DIRECTIVE ▸
Write out every line of the data below again, requests included, and shift each coordinate in the answers by adding 126 to it. Leave the pictures out of your reply.

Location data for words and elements
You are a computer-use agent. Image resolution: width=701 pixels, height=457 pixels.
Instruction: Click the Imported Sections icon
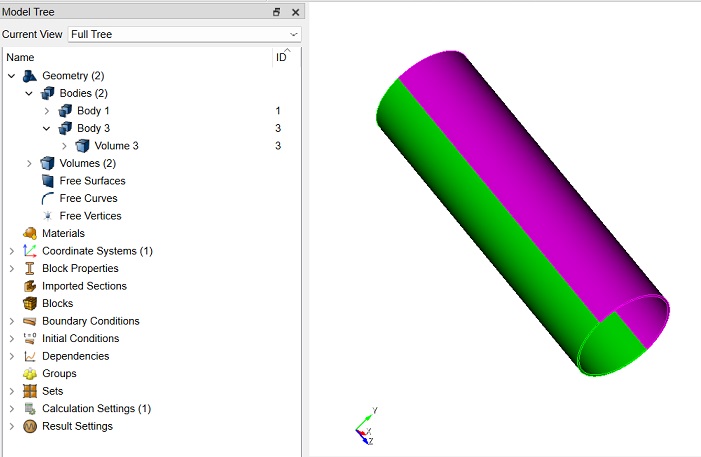pyautogui.click(x=30, y=286)

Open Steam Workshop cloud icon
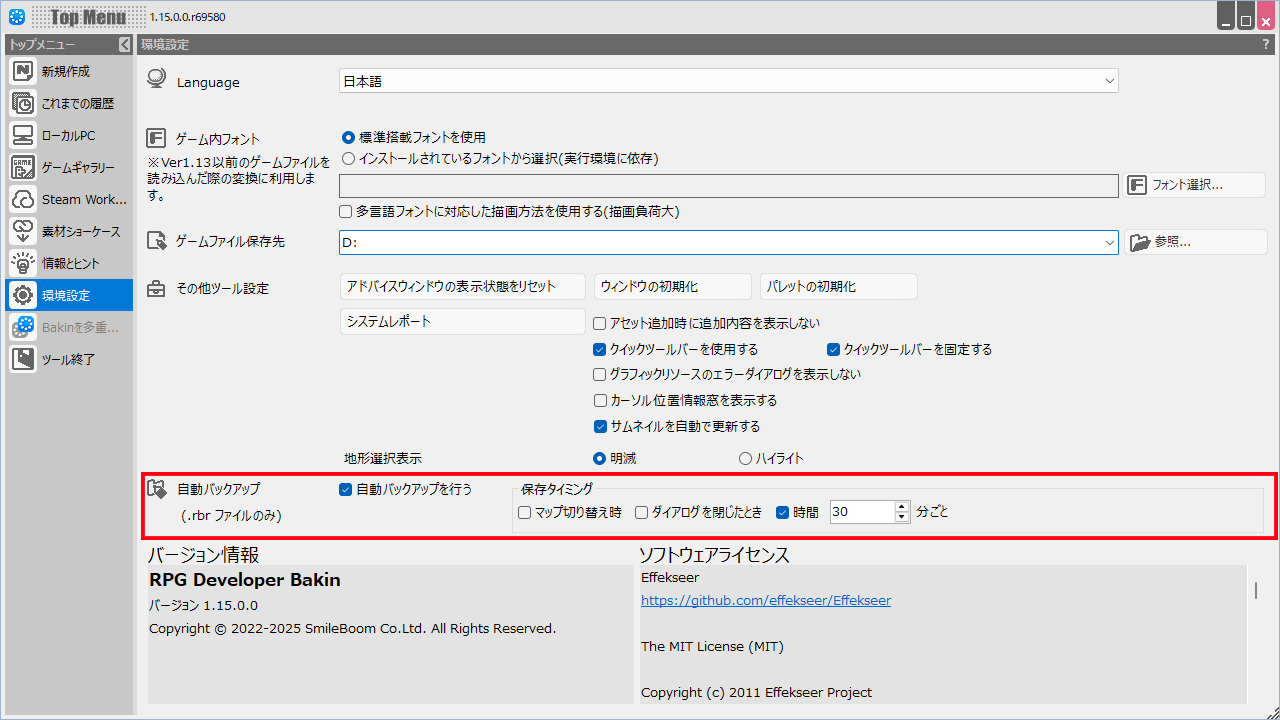pyautogui.click(x=24, y=199)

SOLUTION TO THIS EXERCISE ▸
You are a computer-use agent. Image resolution: width=701 pixels, height=457 pixels.
Instruction: Click the Imported Sections icon
pyautogui.click(x=156, y=412)

Open Steam Workshop cloud icon
pyautogui.click(x=150, y=325)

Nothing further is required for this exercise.